**The problem**:
Reproduce the section of the wheel mitt thread starting with "WoWo mitt is" and going on through "(Oct 1, 2008)".

**Excerpted passage**:
============

# Wheel Mitt



## JayMac (Sep 4, 2016)

On the look out for a new wheel mitt and wondering what people seem to be using at the minute? Swaying towards the Wo-Wo Wheel Mitt or the Microfibres Madness Incrediflair, has anyone used any of these? 


Sent from my iPhone using Tapatalk


----------



## shine247 (Mar 1, 2010)

Just bought and used the wowo, very good. I bought it after seeing it on here.


----------



## f4780y (Jun 8, 2015)

WoWo mitt is fantastic. As is the Incrediflair. Not much to choose between them in terms of performance. I also rate the Supernatural Wheel Sponge, which is superb. 

I don't think you would be disappointed whichever you choose! Sorry to not be more specific


----------



## dholdi (Oct 1, 2008)

Can only comment on the WoWo as that all I've used, its great


----------



## JayMac (Sep 4, 2016)

Swaying towards the WoWo one after your comments guys, cheers!


Sent from my iPhone using Tapatalk


----------



## Trip11 (Sep 22, 2016)

I've been using Meguiar's lambswool for a while now, Kent microfibre noodle mitt for the sills and Kent microfibre mitt (not the noodle type) for the wheels.

============

**Data extract**:
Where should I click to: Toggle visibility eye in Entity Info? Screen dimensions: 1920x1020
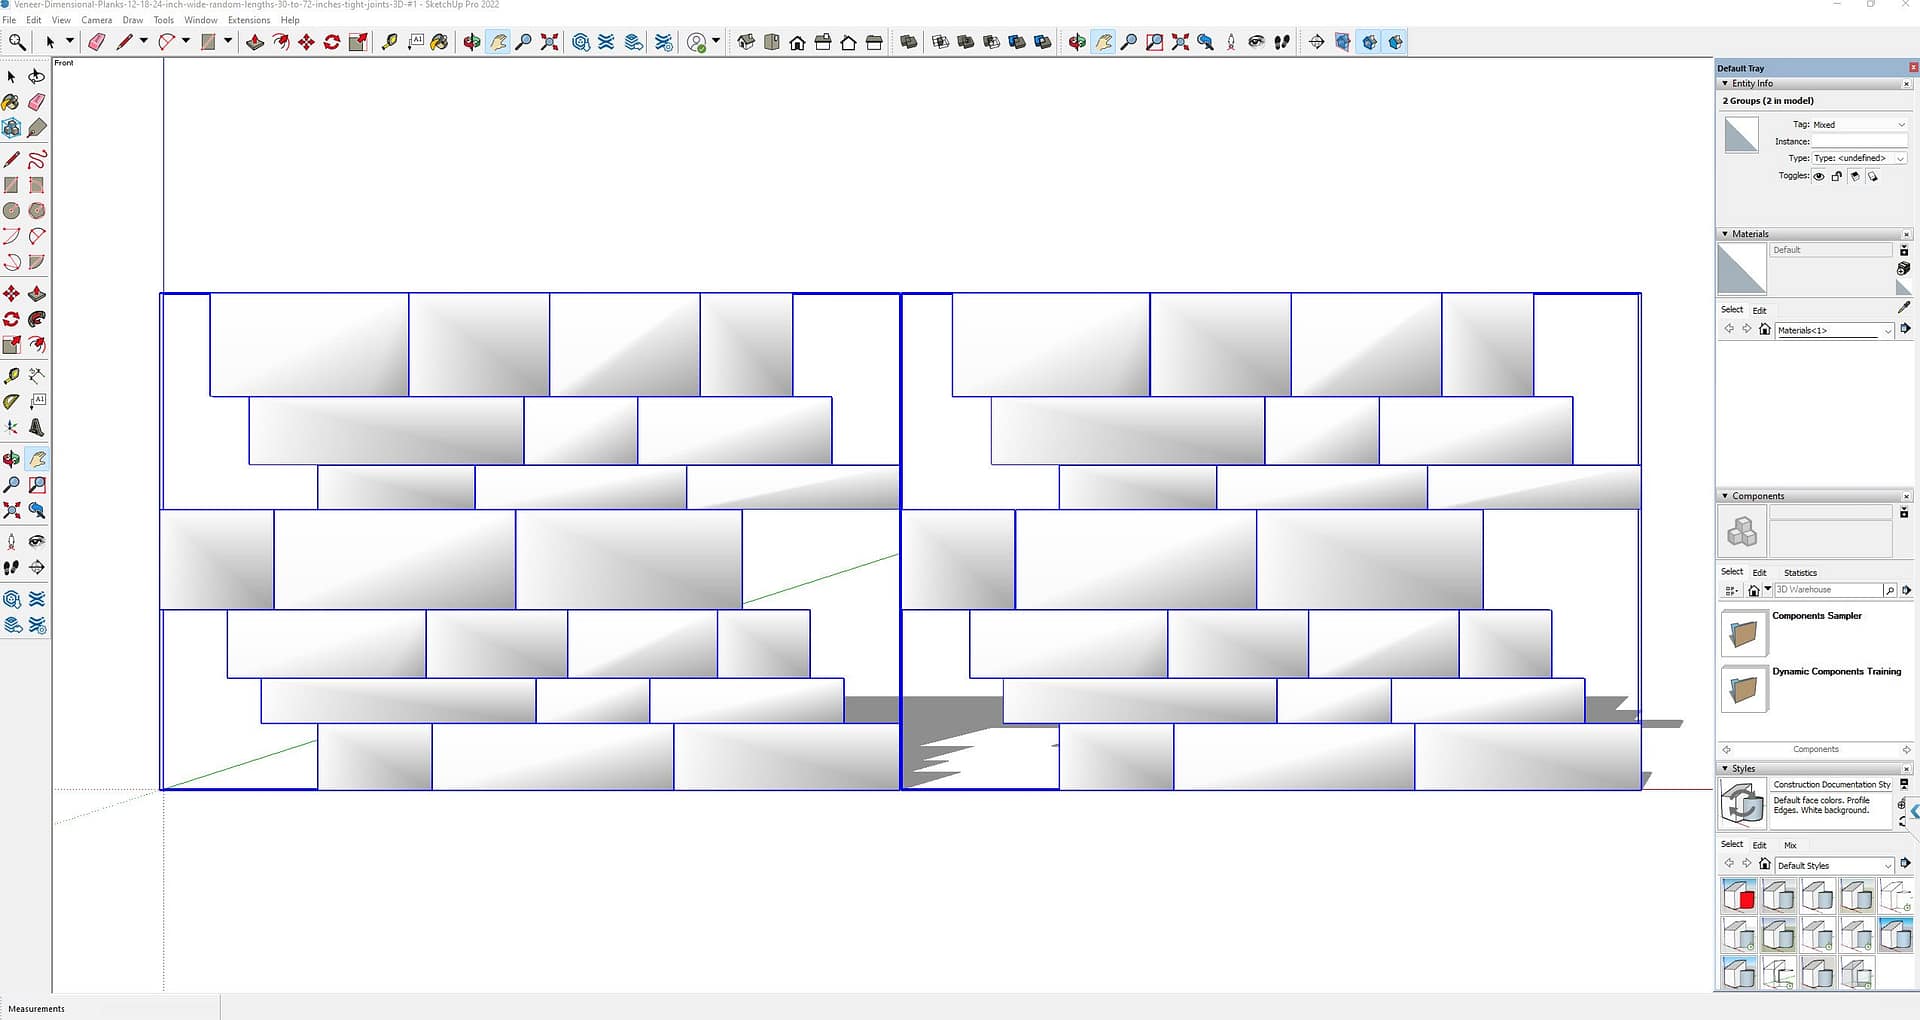pyautogui.click(x=1819, y=176)
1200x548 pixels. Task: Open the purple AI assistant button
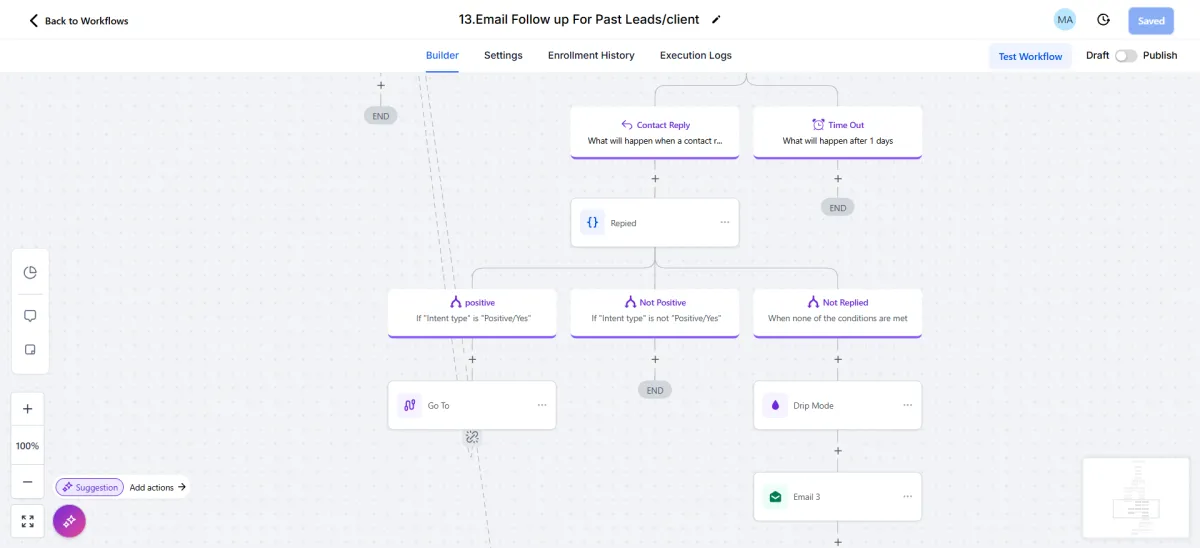(69, 521)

============

**Exercise solution**:
WoWo mitt is fantastic. As is the Incrediflair. Not much to choose between them in terms of performance. I also rate the Supernatural Wheel Sponge, which is superb. 

I don't think you would be disappointed whichever you choose! Sorry to not be more specific


----------



## dholdi (Oct 1, 2008)